Der Spaziergang war ein Umweg. Als wir zurückgingen, mussten wir wieder an dem Schulgebäude vorbei. Friederike und noch andere Mädchen standen mit den Jungen zusammen, redeten und lachten. Wir mussten an ihnen vorbei. Julius, ein vierschrötiger Junge, der schon vor zwei Jahren von der Schule abgegangen war, kam drohend auf uns zu: »Lass Marion gehen. Sie ist meine Freundin.«
Unschlüssig stand ich, überlegte, ob ich mich mit ihm prügeln sollte, um mich nicht zu blamieren, obwohl ich wusste, ich würde den kürzeren ziehen.
Marion stellte sich entschlossen vor mich. »Wer mein Freund ist, bestimme ich. Johann und ich haben uns gerade verlobt.«
Der Andere öffnete staunend den Mund, sah Marion an, dann mich, war sich nicht sicher, stellte sich wieder in die Gruppe.
Marion wohnte mit ihren Eltern in einem Neubaublock an der Hauptstraße. Bevor wir uns dem Hauseingang näherten, wies sie auf ein erleuchtetes Fenster im zweiten Stock. »Das ist die Küche. Mein Vater und meine Mutter sind zu Hause.«
In unmittelbarer Nähe des Wohnblocks querte das Gleis der alten Hafenbahnstrecke die Ausfallstraße.
Marion und ich standen vor ihrer Haustür, beobachteten schweigend, wie ein Streckenposten auf die Fahrbahn ging, die Sperrung der Straße signalisierte. Aus der nahen Kleingartenanlage kam eine Lokomotive heraus, überquerte die Straße im Schritttempo, verschwand mit ihren drei Güterwaggons zwischen den Lagerhallen auf der anderen Straßenseite.

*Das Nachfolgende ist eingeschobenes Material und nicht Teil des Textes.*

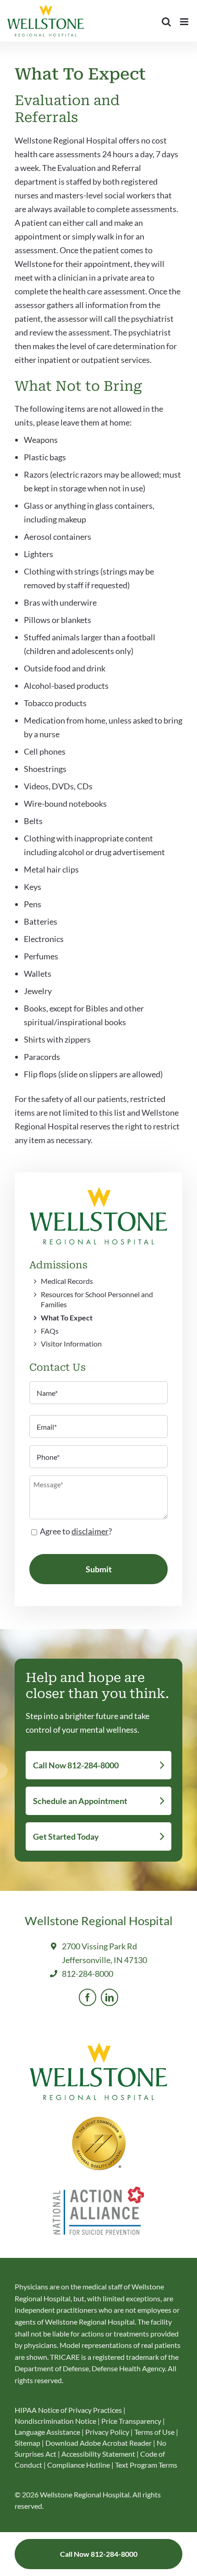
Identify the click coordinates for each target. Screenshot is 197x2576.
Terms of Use (155, 2431)
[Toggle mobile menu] (185, 22)
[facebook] (87, 1997)
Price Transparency (131, 2420)
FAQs (50, 1330)
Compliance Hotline (78, 2464)
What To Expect (67, 1317)
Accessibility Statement (98, 2453)
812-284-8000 (87, 1974)
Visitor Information (71, 1343)
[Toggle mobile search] (166, 22)
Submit (99, 1569)
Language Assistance (48, 2431)
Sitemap (28, 2442)
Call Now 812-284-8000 (76, 1765)
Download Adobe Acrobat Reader (98, 2442)
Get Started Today (66, 1836)
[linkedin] (109, 1997)
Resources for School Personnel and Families (97, 1299)
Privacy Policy (108, 2431)
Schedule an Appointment (80, 1801)
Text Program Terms (146, 2464)
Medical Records (67, 1281)
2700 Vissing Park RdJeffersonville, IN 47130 (104, 1953)
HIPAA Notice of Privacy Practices (68, 2410)
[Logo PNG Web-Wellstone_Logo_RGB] (98, 1191)
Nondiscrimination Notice (55, 2420)
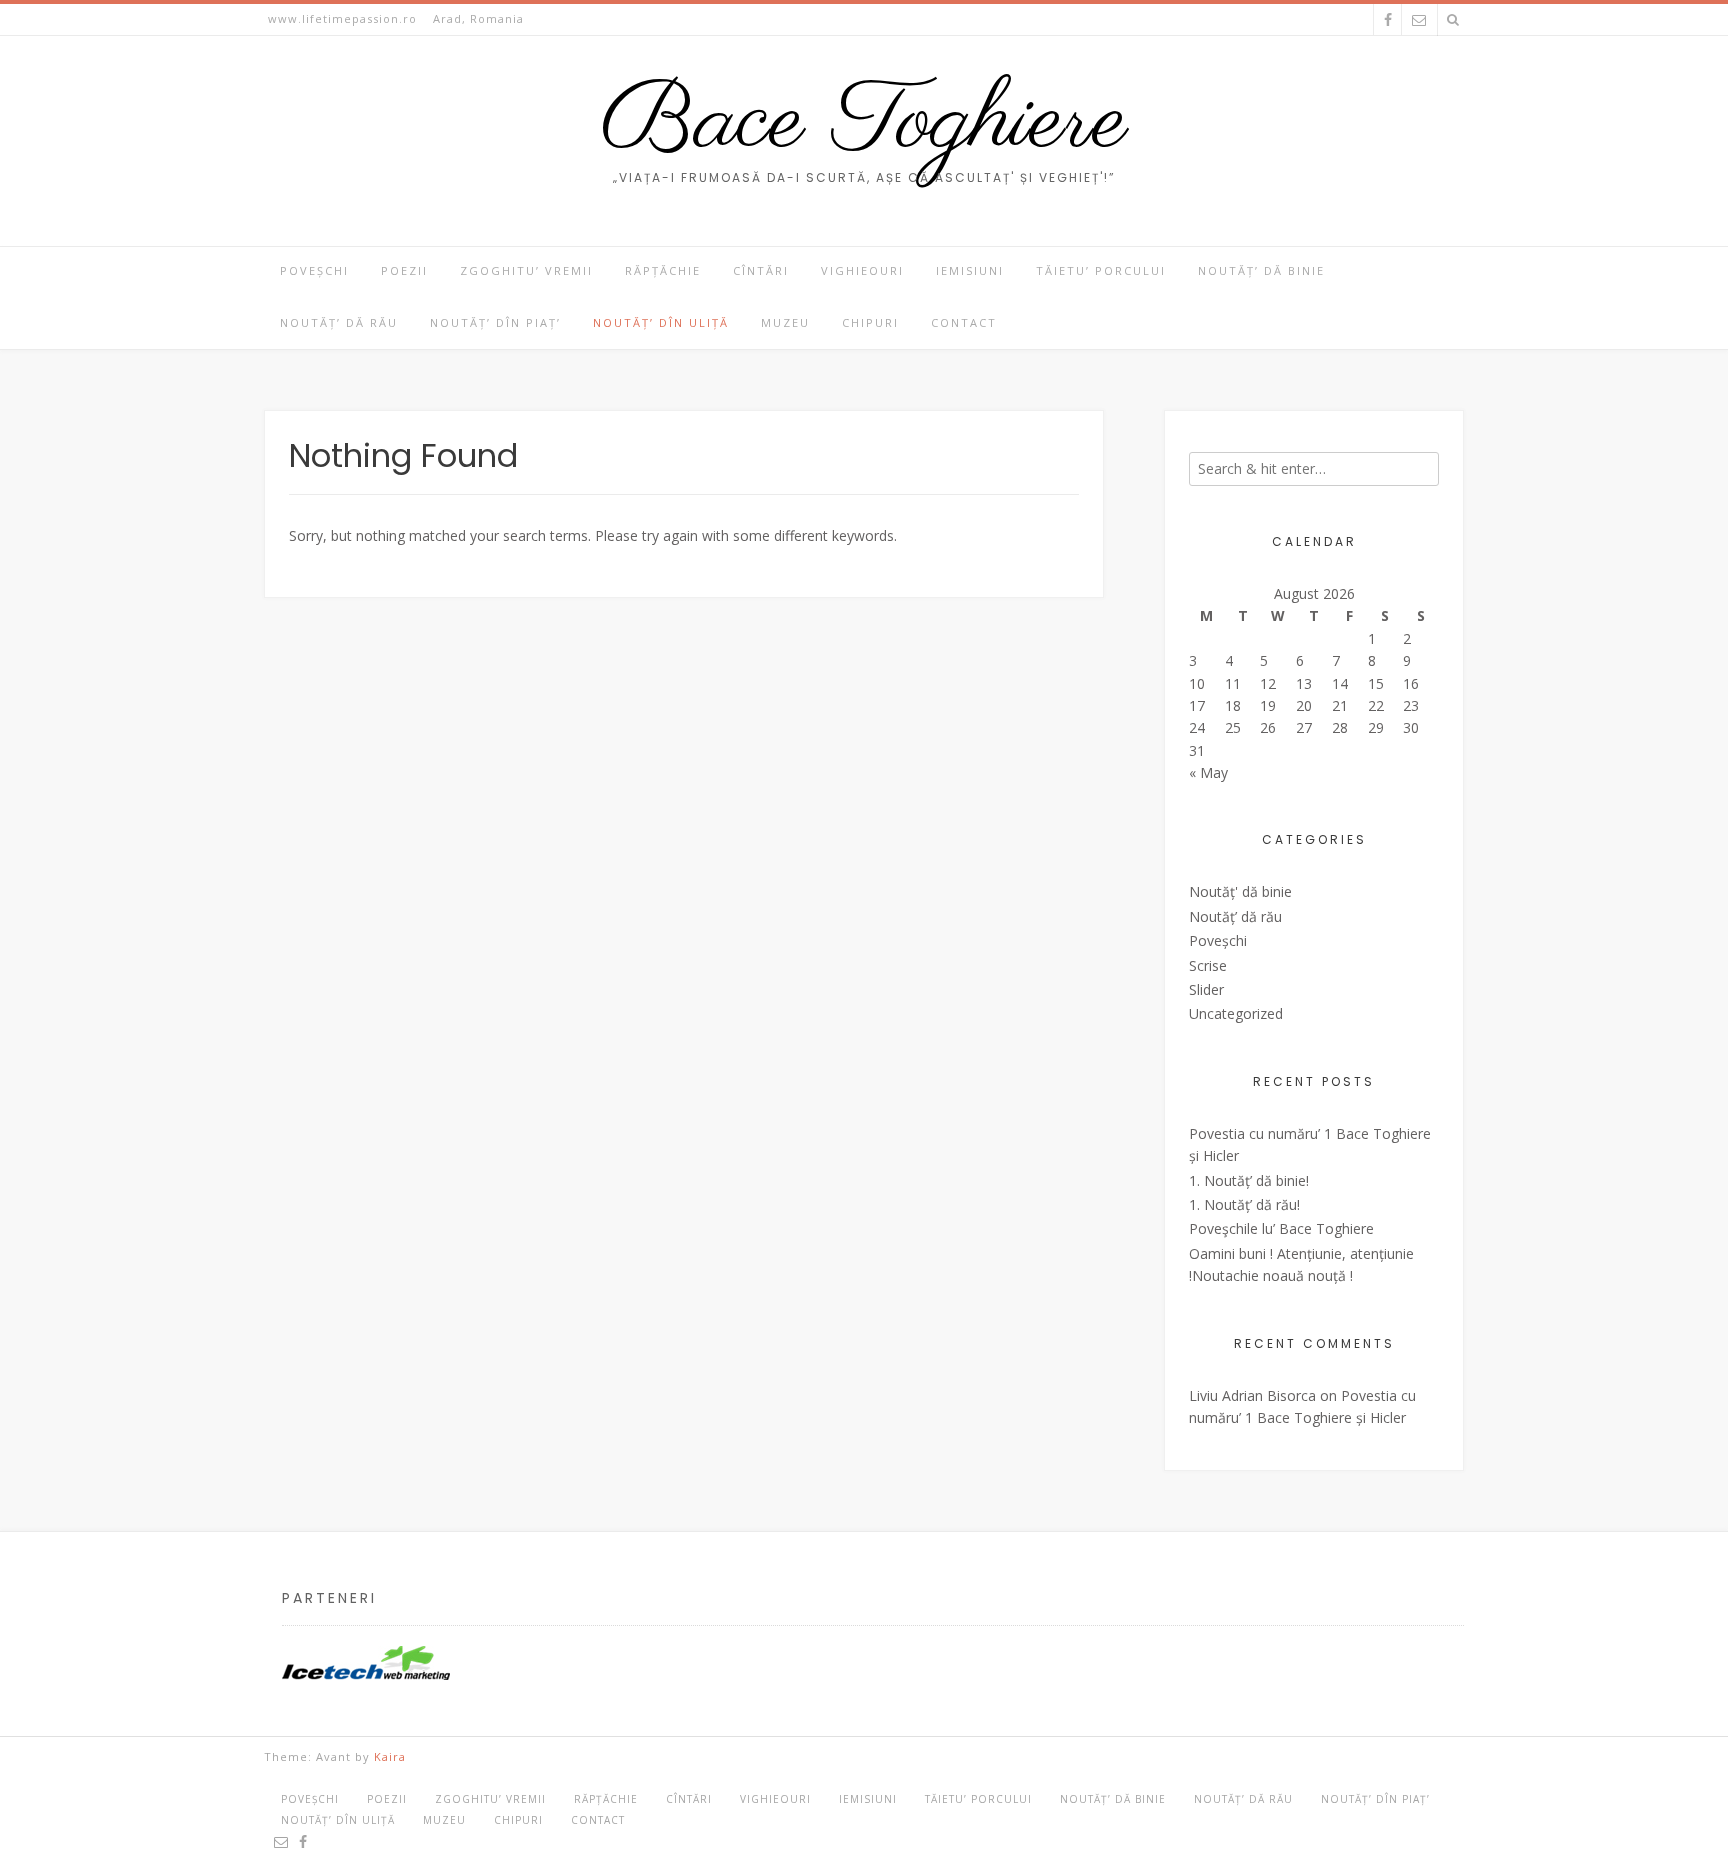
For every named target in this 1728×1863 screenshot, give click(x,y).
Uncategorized (1236, 1013)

»Wie gefällt dir das mit der Verlobung?«
»Gut.« Ich zog Marion fester an mich, küsste sie. »Das ist der Verlobungskuss.«
»Aber nur verlobt«, drängte sie mich zurück. Im Treppenhaus ging das Licht an.
»Ich muss jetzt hoch«, deutete Marion in Richtung des erleuchteten Fensters, verdrehte die Augen. »Nachher werden sie sich wieder streiten.«
»Hat dein Vater eine andere Frau?«
Marion zuckte die Schultern. »Er geht sonnabends zu seinem Fußball, mittwochs zu seinem Skatabend, aber ansonsten ist bei uns nicht mehr viel los.«
»Und deine Mutter?«
»Sie ist unzufrieden. Nur zum Fremdgehen ist sie zu feige.«
Es war auf einmal alles so neu. Das verspielte Verliebtsein, das Suchen einer erregenden Berührung mit anderen Mädchen war in mir zu etwas Flüchtigem geworden. Mit Marion war etwas Festes, Beständiges da. Wenn ich mit ihr zusammen war, war ich ein Teil von ihr, achtete darauf, dass die Übereinstimmung, die wir in unserer Berührung, unseren Gedanken fanden, nicht verloren ging. Ich spürte, wie sie immer auf mich zuging, meine Zärtlichkeiten entgegennahm wie etwas, was sie sich erobert hatte, zuerst noch schüchtern, aber mit jedem Tag fordernder, ihre eigene Zärtlichkeit an mich gab.
Marion saß in ihrer Bankreihe zwei Sitze vor mir. Ich hatte ständig ihren Rücken vor meinen Augen, ihr Haar, beobachtete, wie sie ein Buch aufschlug, wie sie schrieb, sich meldete. Ab und zu, wenn der Lehrer Begriffe an die Wandtafel schrieb, drehte sie sich zu mir um, zwinkerte mit den Augen, winkte lächelnd.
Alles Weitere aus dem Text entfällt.